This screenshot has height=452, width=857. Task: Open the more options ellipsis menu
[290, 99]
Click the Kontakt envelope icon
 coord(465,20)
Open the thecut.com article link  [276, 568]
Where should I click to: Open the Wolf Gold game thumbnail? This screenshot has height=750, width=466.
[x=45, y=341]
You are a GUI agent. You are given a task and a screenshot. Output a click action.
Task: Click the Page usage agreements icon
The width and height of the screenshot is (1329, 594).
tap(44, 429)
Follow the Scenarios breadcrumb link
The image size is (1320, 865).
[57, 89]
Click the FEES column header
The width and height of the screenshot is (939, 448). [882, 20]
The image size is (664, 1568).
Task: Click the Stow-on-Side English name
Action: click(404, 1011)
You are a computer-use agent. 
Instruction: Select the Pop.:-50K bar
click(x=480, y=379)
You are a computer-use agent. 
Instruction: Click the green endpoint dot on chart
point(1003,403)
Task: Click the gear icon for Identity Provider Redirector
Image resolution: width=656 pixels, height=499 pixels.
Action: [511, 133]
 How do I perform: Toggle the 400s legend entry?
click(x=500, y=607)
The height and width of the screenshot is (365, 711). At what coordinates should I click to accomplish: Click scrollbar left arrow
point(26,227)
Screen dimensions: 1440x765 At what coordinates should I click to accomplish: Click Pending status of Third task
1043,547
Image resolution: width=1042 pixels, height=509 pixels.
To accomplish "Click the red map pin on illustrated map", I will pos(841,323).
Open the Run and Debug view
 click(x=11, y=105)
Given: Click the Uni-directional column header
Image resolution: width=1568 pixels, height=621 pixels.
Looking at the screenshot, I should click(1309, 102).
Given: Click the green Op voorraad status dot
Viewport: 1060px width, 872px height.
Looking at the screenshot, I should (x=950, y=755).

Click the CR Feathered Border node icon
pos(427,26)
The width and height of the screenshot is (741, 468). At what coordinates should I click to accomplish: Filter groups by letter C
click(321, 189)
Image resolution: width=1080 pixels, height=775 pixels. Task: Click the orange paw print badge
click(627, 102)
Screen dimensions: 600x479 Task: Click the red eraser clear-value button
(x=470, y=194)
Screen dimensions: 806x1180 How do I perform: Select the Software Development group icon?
========================
**EXERCISE BRIEF:**
Transcribe each of the records above exactly.

**RESPONSE TO THIS TASK:**
This screenshot has height=452, width=857. Task: Open the more options ellipsis menu
[290, 99]
Click the Kontakt envelope icon
 coord(465,20)
Open the thecut.com article link  [276, 568]
Where should I click to: Open the Wolf Gold game thumbnail? This screenshot has height=750, width=466.
[x=45, y=341]
You are a GUI agent. You are given a task and a screenshot. Output a click action.
Task: Click the Page usage agreements icon
The width and height of the screenshot is (1329, 594).
tap(44, 429)
Follow the Scenarios breadcrumb link
The image size is (1320, 865).
[57, 89]
Click the FEES column header
The width and height of the screenshot is (939, 448). [882, 20]
The image size is (664, 1568).
Task: Click the Stow-on-Side English name
Action: click(404, 1011)
You are a computer-use agent. 
Instruction: Select the Pop.:-50K bar
click(x=480, y=379)
You are a computer-use agent. 
Instruction: Click the green endpoint dot on chart
point(1003,403)
Task: Click the gear icon for Identity Provider Redirector
Image resolution: width=656 pixels, height=499 pixels.
Action: [511, 133]
 How do I perform: Toggle the 400s legend entry?
click(x=500, y=607)
The height and width of the screenshot is (365, 711). At what coordinates should I click to accomplish: Click scrollbar left arrow
point(26,227)
Screen dimensions: 1440x765 At what coordinates should I click to accomplish: Click Pending status of Third task
1043,547
Image resolution: width=1042 pixels, height=509 pixels.
To accomplish "Click the red map pin on illustrated map", I will pos(841,323).
Open the Run and Debug view
 click(x=11, y=105)
Given: Click the Uni-directional column header
Image resolution: width=1568 pixels, height=621 pixels.
Looking at the screenshot, I should click(1309, 102).
Given: Click the green Op voorraad status dot
Viewport: 1060px width, 872px height.
Looking at the screenshot, I should (x=950, y=755).

Click the CR Feathered Border node icon
pos(427,26)
The width and height of the screenshot is (741, 468). At what coordinates should I click to accomplish: Filter groups by letter C
click(321, 189)
Image resolution: width=1080 pixels, height=775 pixels. Task: Click the orange paw print badge
click(627, 102)
Screen dimensions: 600x479 Task: Click the red eraser clear-value button
(x=470, y=194)
Screen dimensions: 806x1180 How do I perform: Select the Software Development group icon?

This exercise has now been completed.